Professor of Electrical Engineering

Tal Arbel is a professor of electrical engineering at McGill University who specialises in computer vision. She is interested in the application of artificial intelligence in healthcare.

== Early life and education ==
Arbel was born in Montreal. Arbel's father was an electrical engineer. As a child Arbel was given a TRS-80 computer, which she used to play video games like pong. Alongside her computer, Arbel's father encouraged her to play with model planes and Lego. She studied science at CEGEP, before joining McGill University for her undergraduate degree in electrical engineering. She completed her Bachelor's (1992), Master's (1995) and PhD (2000) at McGill University. Her PhD considered object recognition using entropy maps. Her PhD thesis was awarded the D.W. Ambridge Prize for the best dissertation in Physical Sciences and Engineering at McGill University. After completing her PhD, Arbel worked at the Montreal Neurological Hospital, where she developed computer vision methods for neurology and neurosurgery. She became interested in using software to detect tumours and lesions in brain images.

== Career ==
She works on algorithms to interpret medical images, which are used to assist in drug discovery and diagnostics. She is particularly interested in graphical models for pathology in large datasets of patient images. Her software can be used for image-guided neurosurgery. She was appointed to McGill University as a Research associate in 2000 and made an assistant professor in 2001. She has worked on facial attribute classification and labelling in real-world videos. She received funding from the Natural Sciences and Engineering Research Council to launch the Collaborative Research and Training Experience Program in Medical Image Analysis (CREATE-MIA) program.
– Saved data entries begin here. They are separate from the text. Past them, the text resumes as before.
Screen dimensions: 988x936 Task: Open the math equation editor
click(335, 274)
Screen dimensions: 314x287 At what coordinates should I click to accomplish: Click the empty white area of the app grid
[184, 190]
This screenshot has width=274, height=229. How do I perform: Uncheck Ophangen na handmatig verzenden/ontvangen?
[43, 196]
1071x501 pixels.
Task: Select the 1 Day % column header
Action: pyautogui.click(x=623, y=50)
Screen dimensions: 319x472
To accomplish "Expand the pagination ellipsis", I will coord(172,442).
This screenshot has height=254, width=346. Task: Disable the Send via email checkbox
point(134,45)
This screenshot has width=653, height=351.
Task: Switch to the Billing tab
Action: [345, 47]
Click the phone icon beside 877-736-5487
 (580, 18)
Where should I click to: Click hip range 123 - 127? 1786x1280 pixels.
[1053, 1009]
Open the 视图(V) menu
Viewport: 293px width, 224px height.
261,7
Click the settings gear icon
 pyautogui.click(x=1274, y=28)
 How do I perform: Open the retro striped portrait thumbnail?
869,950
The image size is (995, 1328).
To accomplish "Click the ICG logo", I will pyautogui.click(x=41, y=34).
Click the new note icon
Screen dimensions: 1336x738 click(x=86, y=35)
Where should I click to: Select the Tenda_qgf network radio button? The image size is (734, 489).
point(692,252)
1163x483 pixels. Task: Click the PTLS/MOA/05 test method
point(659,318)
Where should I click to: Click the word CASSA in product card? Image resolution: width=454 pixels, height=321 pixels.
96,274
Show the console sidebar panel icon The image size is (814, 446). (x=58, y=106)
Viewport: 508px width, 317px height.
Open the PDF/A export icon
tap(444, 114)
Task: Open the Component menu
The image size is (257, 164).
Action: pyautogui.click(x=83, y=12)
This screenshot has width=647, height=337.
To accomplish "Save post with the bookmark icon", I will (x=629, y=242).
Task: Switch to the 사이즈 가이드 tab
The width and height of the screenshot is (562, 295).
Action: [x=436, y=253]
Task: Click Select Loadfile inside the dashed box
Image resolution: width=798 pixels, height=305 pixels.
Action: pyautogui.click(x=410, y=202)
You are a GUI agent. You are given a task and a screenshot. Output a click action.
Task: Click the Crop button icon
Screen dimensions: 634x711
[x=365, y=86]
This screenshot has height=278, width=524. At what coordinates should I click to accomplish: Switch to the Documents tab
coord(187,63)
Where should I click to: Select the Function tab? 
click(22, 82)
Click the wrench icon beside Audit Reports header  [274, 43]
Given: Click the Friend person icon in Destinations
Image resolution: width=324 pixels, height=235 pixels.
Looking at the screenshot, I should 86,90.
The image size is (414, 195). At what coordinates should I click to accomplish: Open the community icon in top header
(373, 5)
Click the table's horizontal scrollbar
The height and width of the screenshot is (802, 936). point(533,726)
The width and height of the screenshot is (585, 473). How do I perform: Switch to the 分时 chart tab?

At McGill, Arbel leads the Probabilistic Vision Group, which is part of the Centre for Intelligent Machines. She is also an Associate Member of the Montreal Institute for Learning Algorithms (MILA). She is interested in the biomarkers that can be used to improve medical care for people who suffer from Multiple Sclerosis. This project is a collaboration with Dr. Arnold at the Montreal Neurological Institute and Hospital and looks to identify Multiple Sclerosis lesions from magnetic resonance images. She created an Adaptive Multi-level Conditional Random Field (AMCRF) framework that can leverage spatial and temporal information. She demonstrated that cortical folding patterns in the brain vary over the population. Her recent work looks to use deep learning in medical image analysis. For MS diagnostics, including a 3D MS lesion segmentation convolutional neural network (CNN). In an effort for to understand brain morphometry, Arbel has developed models for computational neuroanatomy.

Arbel is the first woman to be made a Full Professor of Electrical Engineering at McGill University. She is committed to improving diversity in engineering, and is part of several women in computer vision committees. She is a mentor for young women working in science.

==Recognition==
Arbel was featured in the Status of Women Canada "Yes Women in Tech" postcard series. She is a Member of the Ordre des ingénieurs du Québec. She won the McGill Engineering Christophe Pierre Research Award in 2019. She is a Fellow of the Canadian Academy of Engineering.